[Collected data]
##############################

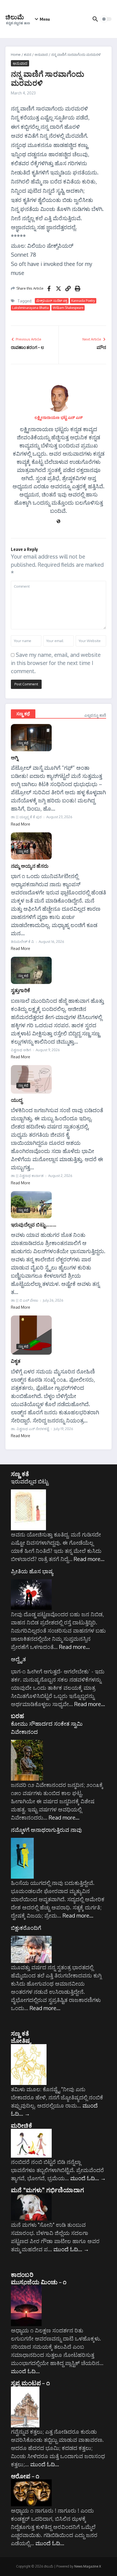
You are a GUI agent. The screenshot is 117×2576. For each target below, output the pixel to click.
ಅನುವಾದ (41, 54)
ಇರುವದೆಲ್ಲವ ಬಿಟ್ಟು (29, 1481)
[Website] (58, 521)
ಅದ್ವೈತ (18, 1659)
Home (16, 54)
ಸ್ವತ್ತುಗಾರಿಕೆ (20, 990)
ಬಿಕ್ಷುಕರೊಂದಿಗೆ (26, 1927)
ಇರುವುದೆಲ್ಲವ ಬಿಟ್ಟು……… (33, 1224)
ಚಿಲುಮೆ (14, 17)
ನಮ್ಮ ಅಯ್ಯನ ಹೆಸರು (29, 866)
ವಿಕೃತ (16, 1361)
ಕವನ (27, 54)
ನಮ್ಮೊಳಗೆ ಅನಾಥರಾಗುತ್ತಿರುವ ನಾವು (46, 1829)
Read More (20, 824)
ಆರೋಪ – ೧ (25, 2476)
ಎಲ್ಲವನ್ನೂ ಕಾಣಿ (95, 715)
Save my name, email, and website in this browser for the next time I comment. (56, 662)
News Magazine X (87, 2566)
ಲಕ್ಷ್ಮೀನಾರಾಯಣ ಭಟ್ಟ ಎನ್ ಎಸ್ (58, 417)
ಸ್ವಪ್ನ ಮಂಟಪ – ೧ (30, 2383)
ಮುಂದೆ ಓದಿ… (88, 2178)
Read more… (89, 1558)
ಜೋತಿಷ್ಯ (21, 2040)
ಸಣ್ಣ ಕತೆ (20, 1473)
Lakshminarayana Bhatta (30, 308)
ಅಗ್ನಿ (14, 757)
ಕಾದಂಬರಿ (22, 2274)
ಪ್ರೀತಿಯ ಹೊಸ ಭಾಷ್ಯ (32, 1571)
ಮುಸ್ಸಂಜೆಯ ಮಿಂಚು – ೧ (38, 2282)
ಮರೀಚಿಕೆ (21, 2125)
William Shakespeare (68, 308)
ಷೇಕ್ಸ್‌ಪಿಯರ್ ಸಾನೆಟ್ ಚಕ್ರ (51, 301)
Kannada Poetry (83, 301)
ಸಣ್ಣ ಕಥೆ (23, 713)
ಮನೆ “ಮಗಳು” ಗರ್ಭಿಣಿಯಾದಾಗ (47, 2190)
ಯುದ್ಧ (16, 1100)
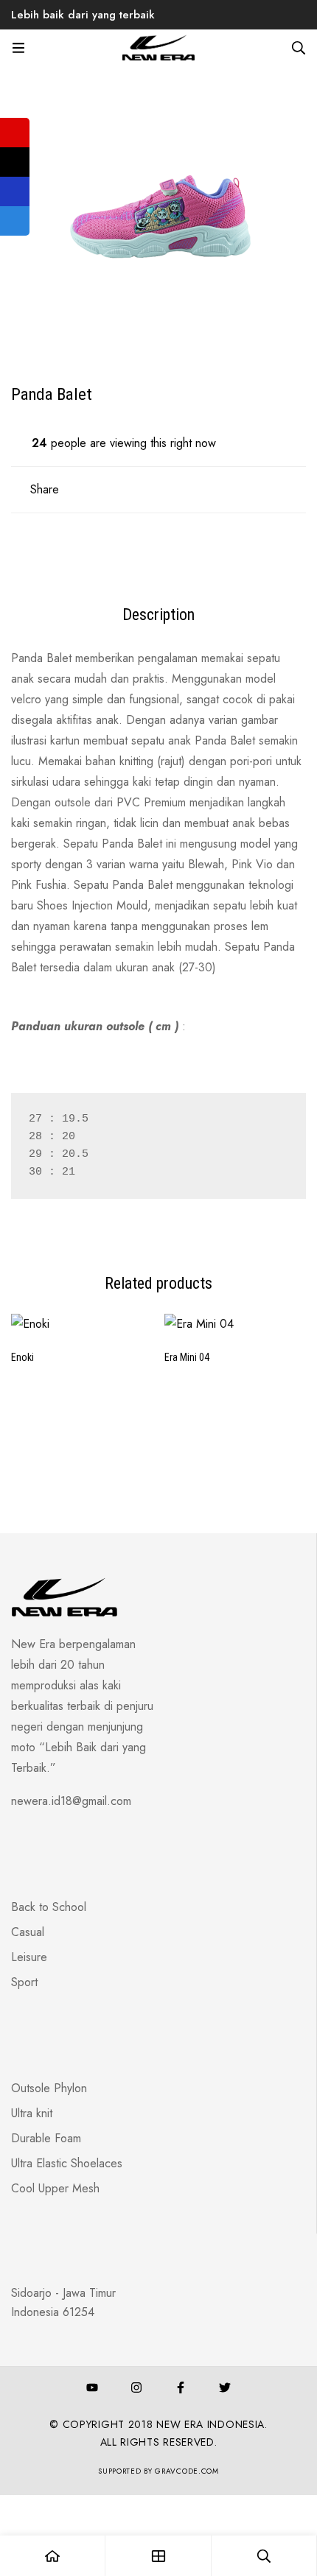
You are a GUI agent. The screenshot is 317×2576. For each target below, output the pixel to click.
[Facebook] (181, 2387)
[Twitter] (225, 2387)
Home (76, 39)
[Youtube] (92, 2387)
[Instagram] (136, 2387)
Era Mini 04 (186, 1357)
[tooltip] (14, 132)
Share (44, 489)
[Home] (52, 2555)
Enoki (22, 1357)
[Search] (298, 48)
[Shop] (158, 2555)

##############################

# WORK ITEM:
Please retype exactly the lines from the line containing "ಷೇಕ್ಸ್‌ಪಿಯರ್ ಸಾನೆಟ್ ಚಕ್ರ (51, 301)" through the final line of the records above, inclusive, leaving out any pictures.

# RESPONSE:
ಷೇಕ್ಸ್‌ಪಿಯರ್ ಸಾನೆಟ್ ಚಕ್ರ (51, 301)
Kannada Poetry (83, 301)
ಸಣ್ಣ ಕಥೆ (23, 713)
ಮನೆ “ಮಗಳು” ಗರ್ಭಿಣಿಯಾದಾಗ (47, 2190)
ಯುದ್ಧ (16, 1100)
You are a GUI agent. The screenshot is 317×2576. For each target below, output the pixel to click.
[Facebook] (181, 2387)
[Twitter] (225, 2387)
Home (76, 39)
[Youtube] (92, 2387)
[Instagram] (136, 2387)
Era Mini 04 (186, 1357)
[tooltip] (14, 132)
Share (44, 489)
[Home] (52, 2555)
Enoki (22, 1357)
[Search] (298, 48)
[Shop] (158, 2555)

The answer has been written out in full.